- [Passage to read]:

:::

Friday, July 30th, 2010

Meet Joseph Kaufman, New Author with French Creek Press

September 30, 2009 by Shoshana Kleiman  
Filed under new author

It feels great to offer a good fiction book that looks at who we are: post baby boom, post 60’s, post rebound, post lots of growth. It doesn’t surprise me that our readers, many of a like age, connect with “The Legend of Cosmo and the Archangel”. We all question who we are today, 40 years hence. Do we hold by the ideology that drove us when we were young and on fire? Can we identify that young piece of ourselves in our middle-aged lives? The surprise came from our young readers, the teens and twenties, the immortals, the invincibles. They are the ones on fire! They are grappling with passions that yank them across a spectrum of experiences and emotions. And yet, they identify with the terrible events and choices Cosmo and Nick face in “The Legend of Cosmo and the Archangel”.

A group of tight-knit friends grow up together through high school in a world twisted inside out by a terrible war, accessible, affordable  drugs, great opportunities for education and tremendous drive to change. While all ages have some need to throw off authority, our group comes of age in a time when all authority must be destroyed because it is authority. What happens to someone young and unworldly as he or she steps out into that maelstrom? Who do they become if they survive?

:::

- [Data supplied]:

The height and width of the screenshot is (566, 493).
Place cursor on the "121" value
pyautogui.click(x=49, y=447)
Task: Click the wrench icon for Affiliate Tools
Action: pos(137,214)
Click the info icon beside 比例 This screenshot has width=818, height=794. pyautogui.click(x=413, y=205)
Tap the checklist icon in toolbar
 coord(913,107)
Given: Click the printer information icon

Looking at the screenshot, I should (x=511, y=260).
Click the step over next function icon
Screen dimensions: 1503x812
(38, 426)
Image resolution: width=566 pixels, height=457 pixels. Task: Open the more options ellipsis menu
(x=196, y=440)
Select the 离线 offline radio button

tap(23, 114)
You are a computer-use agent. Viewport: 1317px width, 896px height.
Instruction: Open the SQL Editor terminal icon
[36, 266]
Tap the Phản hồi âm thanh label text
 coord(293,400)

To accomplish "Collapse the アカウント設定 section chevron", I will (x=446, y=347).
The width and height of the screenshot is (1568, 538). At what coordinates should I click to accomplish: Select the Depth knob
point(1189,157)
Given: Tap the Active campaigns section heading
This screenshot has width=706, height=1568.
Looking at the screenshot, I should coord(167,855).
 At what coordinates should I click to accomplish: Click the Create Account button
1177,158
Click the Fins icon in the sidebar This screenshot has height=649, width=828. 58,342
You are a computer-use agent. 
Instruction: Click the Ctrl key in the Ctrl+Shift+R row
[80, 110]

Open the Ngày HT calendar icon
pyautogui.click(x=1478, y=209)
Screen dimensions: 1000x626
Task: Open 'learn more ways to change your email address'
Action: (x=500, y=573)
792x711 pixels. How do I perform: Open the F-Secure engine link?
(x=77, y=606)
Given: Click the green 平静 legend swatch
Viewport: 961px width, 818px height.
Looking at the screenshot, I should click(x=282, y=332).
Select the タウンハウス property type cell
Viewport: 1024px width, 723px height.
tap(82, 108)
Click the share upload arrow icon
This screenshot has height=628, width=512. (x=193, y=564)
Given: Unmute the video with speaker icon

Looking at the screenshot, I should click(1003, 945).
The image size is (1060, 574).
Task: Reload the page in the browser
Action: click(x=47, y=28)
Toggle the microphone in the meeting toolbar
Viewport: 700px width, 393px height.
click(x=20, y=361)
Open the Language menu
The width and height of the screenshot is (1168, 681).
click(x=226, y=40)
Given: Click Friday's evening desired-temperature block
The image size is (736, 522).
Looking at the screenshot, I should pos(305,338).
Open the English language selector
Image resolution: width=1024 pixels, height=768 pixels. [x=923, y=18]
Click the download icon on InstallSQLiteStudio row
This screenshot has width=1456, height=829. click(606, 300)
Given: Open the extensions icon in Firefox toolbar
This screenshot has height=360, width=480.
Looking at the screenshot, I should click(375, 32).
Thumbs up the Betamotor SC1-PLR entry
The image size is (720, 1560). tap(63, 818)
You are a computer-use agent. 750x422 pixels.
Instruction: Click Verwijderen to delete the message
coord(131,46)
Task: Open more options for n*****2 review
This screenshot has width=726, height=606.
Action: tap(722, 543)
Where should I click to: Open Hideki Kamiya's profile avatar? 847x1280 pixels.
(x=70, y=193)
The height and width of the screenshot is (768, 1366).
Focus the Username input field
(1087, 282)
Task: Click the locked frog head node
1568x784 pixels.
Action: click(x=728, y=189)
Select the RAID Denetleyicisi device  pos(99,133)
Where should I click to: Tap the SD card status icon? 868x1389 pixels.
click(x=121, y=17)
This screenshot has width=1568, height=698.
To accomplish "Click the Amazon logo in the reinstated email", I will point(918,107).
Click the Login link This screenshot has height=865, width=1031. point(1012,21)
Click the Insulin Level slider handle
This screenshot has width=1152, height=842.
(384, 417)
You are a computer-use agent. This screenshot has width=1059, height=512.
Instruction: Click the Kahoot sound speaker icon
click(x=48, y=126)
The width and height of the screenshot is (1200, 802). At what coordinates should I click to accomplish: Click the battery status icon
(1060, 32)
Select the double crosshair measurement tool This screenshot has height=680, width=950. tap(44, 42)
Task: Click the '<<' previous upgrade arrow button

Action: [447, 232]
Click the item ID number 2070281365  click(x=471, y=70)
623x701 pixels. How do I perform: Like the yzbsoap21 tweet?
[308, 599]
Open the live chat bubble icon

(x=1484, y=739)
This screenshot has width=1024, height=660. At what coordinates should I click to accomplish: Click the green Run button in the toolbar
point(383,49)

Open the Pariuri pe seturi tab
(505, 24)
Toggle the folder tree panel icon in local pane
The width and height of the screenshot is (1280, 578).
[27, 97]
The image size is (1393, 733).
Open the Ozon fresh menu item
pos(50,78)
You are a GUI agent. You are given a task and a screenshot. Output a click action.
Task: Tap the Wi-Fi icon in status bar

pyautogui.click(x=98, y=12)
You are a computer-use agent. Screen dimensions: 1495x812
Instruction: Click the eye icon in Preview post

:::

- [Things to do]:
[1] Reproduce the post introducing Joseph Kaufman word for word, between "A group of tight-knit" and "if they survive?", inclusive.
[2] Go on with the post introducing Joseph Kaufman, picking up after its final sentence.

- [Written answers]:
[1]
A group of tight-knit friends grow up together through high school in a world twisted inside out by a terrible war, accessible, affordable  drugs, great opportunities for education and tremendous drive to change. While all ages have some need to throw off authority, our group comes of age in a time when all authority must be destroyed because it is authority. What happens to someone young and unworldly as he or she steps out into that maelstrom? Who do they become if they survive?

[2]
Cosmo leaves the group first as he heads off to Viet Nam, burning with American patriotism. He returns wounded and broken, his best buddy dead, himself a user. Then Woodstock explodes on the scene amidst the rain. For many it is the identifiable point-time of change. College, not-college, travel, poverty and fame follow the young adults. It seems as though everyone is diving off a cliff into the unknown. Cosmo makes his first mistake when he goes AWOL from his hospital bed in search of oblivion from memories of his stay in Viet Nam. Joey’s life turns secretive. Frankie dreams of being Dr. Schweitzer. Dave dreams of the starting lineup on a professional football team and Nick makes his first irreparable mistake that forces him into years of global travel.

From Viet Nam, and terrorism through out the 70s and 80s, through Ireland, France, Asia, and the Middle East, Cosmo and Nick run from themselves and from each other. It ends in Jerusalem, to where all roads lead.